Elon Musk increases his shareholdings in Tesla
In connection with this offering, Elon Musk, Tesla's CEO, will also be exercising stock options to acquire 5,503,972 shares of Tesla stock. These stock options were granted to Mr. Musk in 2009 and are due to expire in December 2016. Because the value of Tesla stock has increased considerably since 2009, Mr. Musk will owe a significant amount of taxes from exercising these stock options and will fund this tax obligation by selling only the amount of shares needed to do so. To be clear, all cash proceeds from the sale of stock by Mr. Musk will go to the federal and state governments to satisfy the 52% tax withholding on his stock option exercise. In addition, Mr. Musk will be donating 1.2 million shares of his Tesla stock to charity. Mr. Musk is a net buyer of Tesla stock in these transactions.
Morgan Stanley and Goldman, Sachs & Co. are acting as lead joint book-running managers for the offering, with Deutsche Bank Securities, Citibank, and BofA Merrill Lynch acting as additional book-running managers.
An effective registration statement relating to the securities was filed with the Securities and Exchange Commission on May 18, 2016. The offering of these securities will be made only by means of a prospectus supplement and the accompanying prospectus. Copies of the preliminary prospectus supplement and the accompanying prospectus may be obtained from Morgan Stanley & Co.

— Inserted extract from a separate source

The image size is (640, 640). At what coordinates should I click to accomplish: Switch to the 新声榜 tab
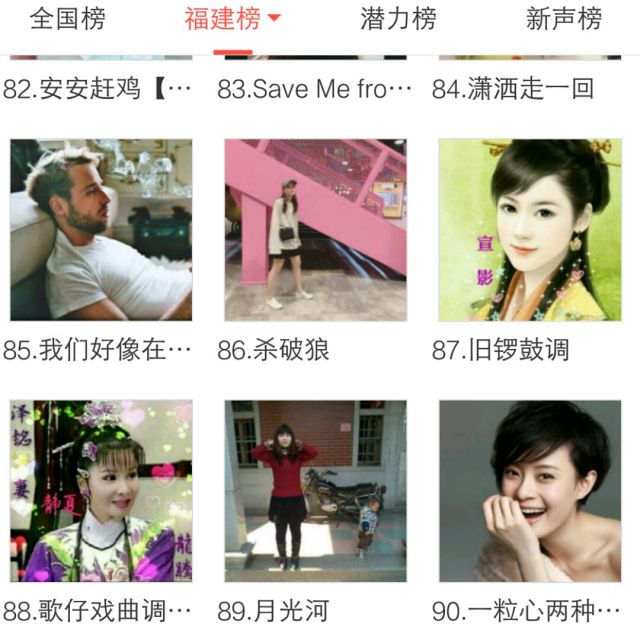click(563, 19)
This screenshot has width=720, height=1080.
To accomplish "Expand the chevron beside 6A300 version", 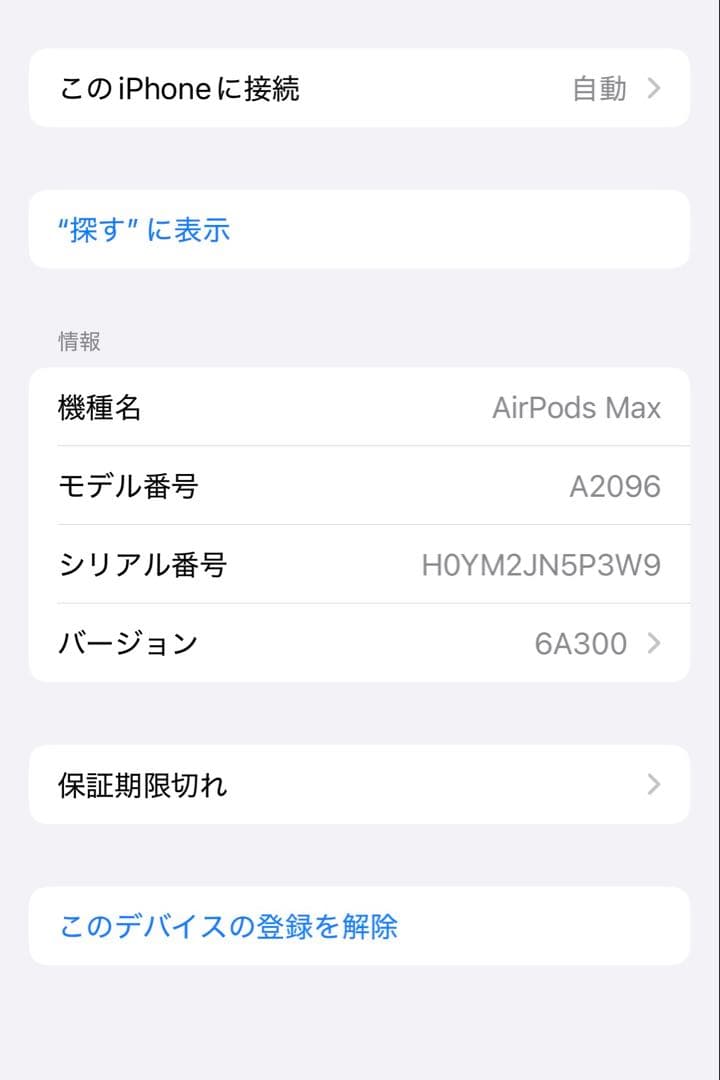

LLC, Attn: Prospectus Department, 180 Varick Street, 2nd Floor, New York, NY 10014; from Goldman, Sachs & Co., Attn: Prospectus Department, 200 West Street, New York, NY 10282, telephone: 866-471-2526, facsimile: 212-902-9316, or email: firstname.lastname@example.org; from Deutsche Bank Securities Inc., Attn: Prospectus Group, 60 Wall Street, New York, NY 10005-2836, telephone: 800-503-4611, or email: email@example.com; from Citigroup Global Markets Inc., c/o Broadridge Financial Solutions, 1155 Long Island Avenue, Edgewood, NY 11717 or telephone: 800-831-9146; or from BofA Merrill Lynch, NC1-004-03-43, 200 North College Street, 3rd floor, Charlotte NC 28255-0001, Attn: Prospectus Department, email: firstname.lastname@example.org.
This press release shall not constitute an offer to sell or a solicitation of an offer to buy, nor shall there be any sale of these securities in any jurisdiction in which such an offer, solicitation or sale would be unlawful prior to the registration or qualification under the securities laws of any such jurisdiction. The securities being offered have not been approved or disapproved by any regulatory authority, nor has any such authority passed upon the accuracy or adequacy of the registration statement, the prospectus contained therein or the prospectus supplement.
Certain statements in this press release, including statements regarding the proposed public offering of common stock, Tesla's intended use for the proceeds of the offering, and Tesla's plan to accelerate the ramp of Model 3 so that its 500,000 unit build plan can be advanced from 2020 to 2018, are "forward-looking statements" that are subject to risks and uncertainties. These forward-looking statements are based on management's current expectations, and as a result of certain risks and uncertainties, actual events or results may differ materially from those contained in the forward-looking statements. Please refer to the registration statement on Form S-3 on file with the SEC and the prospectus and prospectus supplement included or incorporated by reference therein, as well as the other documents Tesla files on a consolidated basis from time to time with the SEC, specifically Tesla's most recent Form 10-K and Form 10-Q. These documents contain and identify important factors that could cause the actual results for Tesla on a consolidated basis to differ materially from those contained in Tesla's forward-looking statements. Tesla disclaims any obligation to update information contained in these forward-looking statements.